That's consistent with trends across industries, as a company's median age at the time of an IPO has grown over the past few decades. In 1980, the median age for a company at IPO was six years. In 2017, the median age was 11 years, according to an analysis by Jay Ritter, a finance professor at the University of Florida known for his work on IPOs.
That additional time allows companies to establish successful business models and profitability.
"We were able to demonstrate profitability last year, and that was important to us," Phreesia CEO Chaim Indig said on July 18, adding that going public "provides a level of clarity to the mission and transparency to the organization."
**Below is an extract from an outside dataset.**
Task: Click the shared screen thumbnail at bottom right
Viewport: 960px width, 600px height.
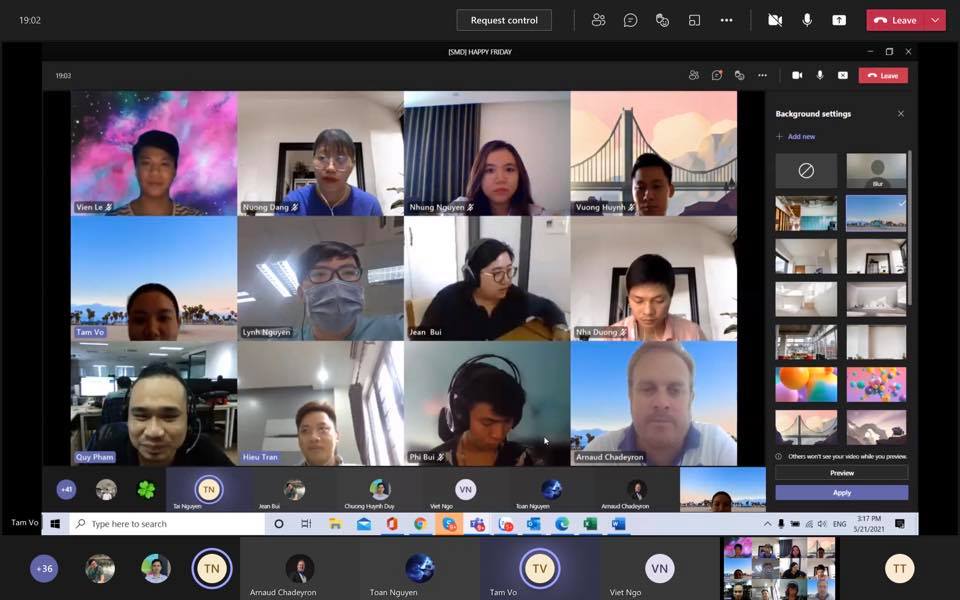Action: (778, 568)

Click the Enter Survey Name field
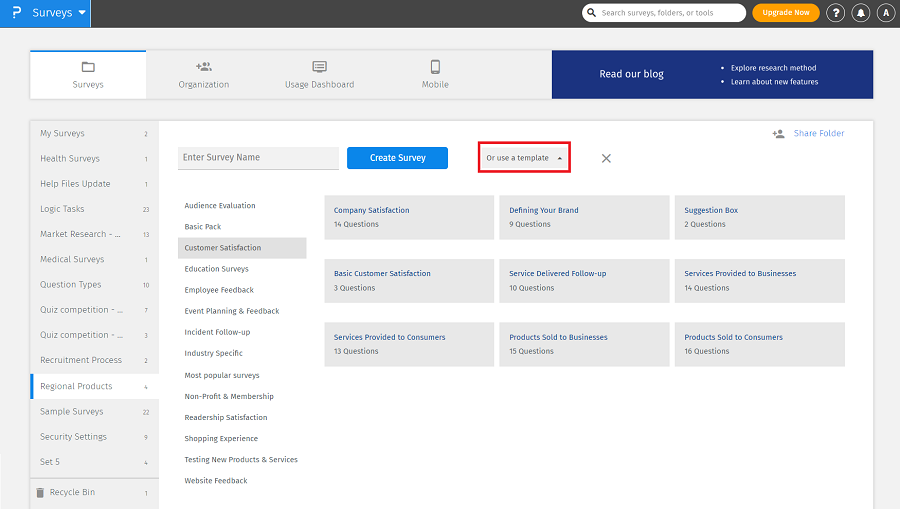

Dan Burton, Health Catalyst's CEO, said Thursday that the company had been discussing launching an IPO for the past several years.
"To use data and analytics to massively improve a really large industry is a decades-long mission," he said. "Going public provides us with the capital that we need to continue to grow and scale."
Livongo, the youngest of the bunch with a 2014 launch, is the only one of the companies that offers a consumer-focused service. Although its customers include health systems, health plans and employers, these groups subsequently cover costs for members who enroll in Livongo's diabetes, hypertension, weight management and behavioral health programs help them stay on track with treatment.
Going public "gives us additional capital by which we can serve our members and clients, whether that's through the existing conditions that we have today or additional conditions," said Burke, the company's CEO.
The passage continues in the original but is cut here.